Step Away From The Computer And Keep Your Eyes Where I Can See Them, Part 2
Computers and related devices are important in relation to the visual process. There is considerable evidence that prolonged, repeated use of these devices puts stress on the visual system. Some people handle the visual stress better than others. It is inevitable that we will be using this technology more and more. I imagine it is also inevitable that computers will continue to play a role in vision therapy designed to alleviate the symptoms caused by spending long periods of time at the computer. I’m just hoping to try to lay all the cards on the table where everyone can see them. Many people have complaints related to working at the computer, especially those recovering from concussions and other acquired brain injuries.
As I mentioned in Part 1 many of my colleagues use computers as at least part of their typical vision therapy and many have therapists carrying out their therapy sessions. My mentor and colleague, Dr. Barry Cohen is among those few who spend a great deal of time personally providing vision therapy. Dr. Cohen also has considerable experience working with brain injured patients, including those with concussions. He is not convinced that computers are the best approach for this population. Most brain injured people with whom I have worked report great difficulty sustaining the same level of performance on the computer that they commonly managed to before the injury. I agree with Dr. Cohen that testing people who have sustained concussions or more serious brain injuries on the computer and asking them to engage in ongoing therapy on the computer may not be a great idea. Dr. Cohen explained his thinking to another colleague who asked for his input:
The problem I have is that people with concussions should NOT be using a computer for rehabilitation vision therapy. It will ramp up their headache, and make them disoriented. I was quite unimpressed with the Impact Test, but it has become a standard test for concussion and for checking the progress/improvement of the patient with their concussion symptoms.
I really don’t like the idea of using computers, especially in the absence of real-space therapy for people recovering from concussion. What concussed people need is vision therapy that involves movement in real space, and therapy that is very gentle. Computer programs are very heavy handed, and if one listens to the concussed patient, he/she will almost always tell us that they can't watch TV or look at a computer. So what do some doctors do? They use computer vision therapy, and I believe it is the worst thing! I have a great deal of testimony from patients that have been given a computer vision therapy program, and it devastates them. They not only hate it, but they go looking for someone else.
The vision therapy process for traumatic brain injury is purposefully slow, and both doctor and patient need to take things easy.

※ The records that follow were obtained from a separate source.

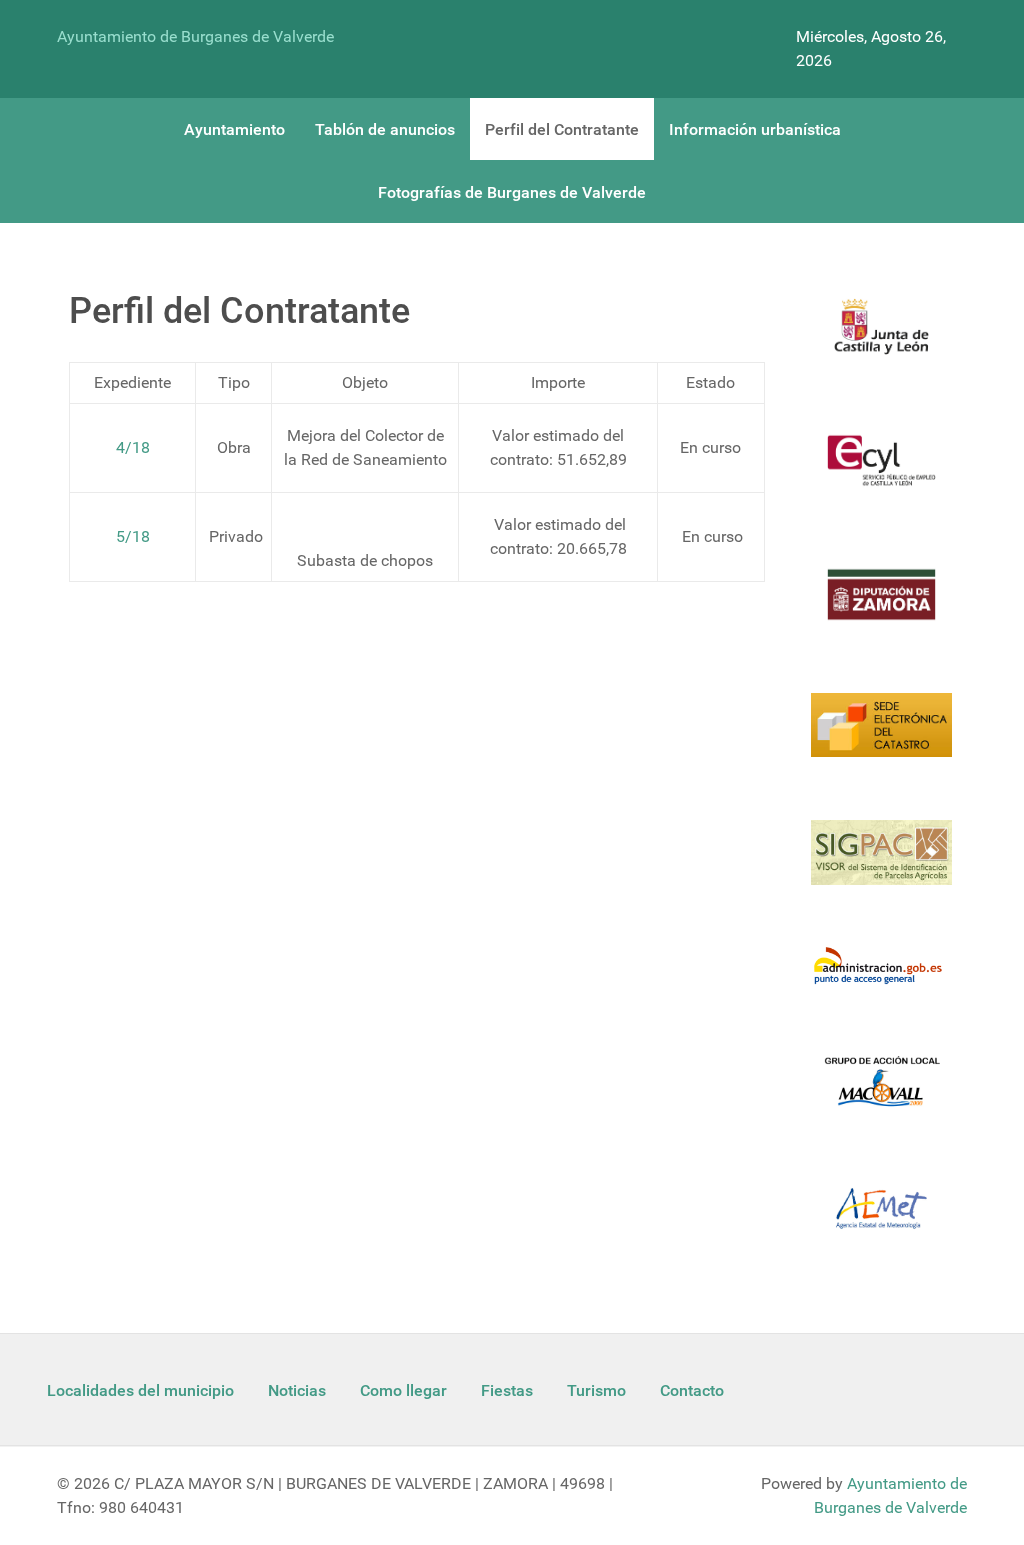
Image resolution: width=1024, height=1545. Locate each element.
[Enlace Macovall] (881, 1092)
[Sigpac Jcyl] (881, 863)
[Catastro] (881, 736)
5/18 (133, 536)
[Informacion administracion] (881, 979)
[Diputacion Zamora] (881, 607)
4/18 (133, 447)
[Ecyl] (881, 473)
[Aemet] (881, 1220)
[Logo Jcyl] (881, 339)
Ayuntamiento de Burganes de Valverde (195, 36)
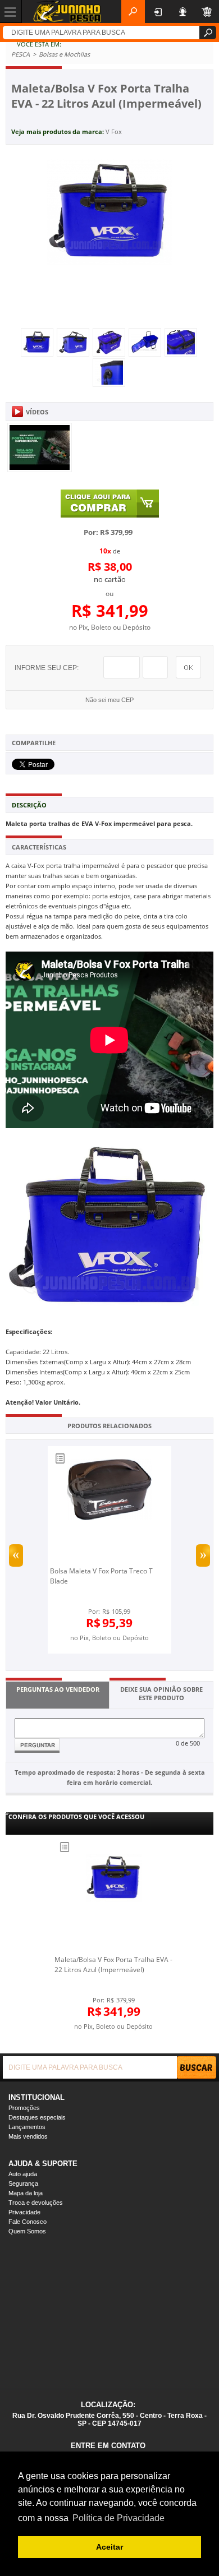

Little by little patients become better able to converge their eyes and do close work, like the computer, without pain, and are able to track better; they also become more able to use both eyes together in the distance. The last and most difficult thing to overcome is accommodation [focusing]. It hurts, and it is very difficult to start to focus their eyes again. I am extremely gentle with that. I always prescribe mild therapeutic near lenses to get them more comfortable and efficient looking at near. Many can't accept it at first, but I work with eye movements and eye teaming skills, and they start to learn how to handle the lenses better.
One important goal is to get rid of their headaches. This can be difficult, but I always keep in mind not to do what ramps up their headaches whenever possible. Vertigo is another big difficulty, and I am often able to lessen the degree of their vertigo. I start with lower amounts of yoked prisms on the walking rail, which is slightly raised off the floor, and often have to start with walking along a line on the floor instead of being off the ground.
This sort of approach seems to help without causing too much discomfort. I am very much against the use of computer as a training tool for these reasons. Hope this helps, and if you wish, please feel free to forward part of this email to others.
Feel free to continue this dialog with me, and ask questions, or throw in your two cents. It would be welcome. Hope you're doing well.
This pretty well sums up my thinking on this issue. I'm not saying that computers have no place in vision therapy. I'm just saying that their use holds little interest for the way I practice. In many ways it's not the equipment that matters as much as it is the thinking behind the way the equipment is being used. However, the fact that spending time on the computer is frequently one of the activities that creates stress on the visual system - even for those without complicated visual issues - makes me hesitant to incorporate computers into my vision therapy. As I have said before, the primary purpose of the visual process is to direct action. The primary purpose of the computer is to minimize action.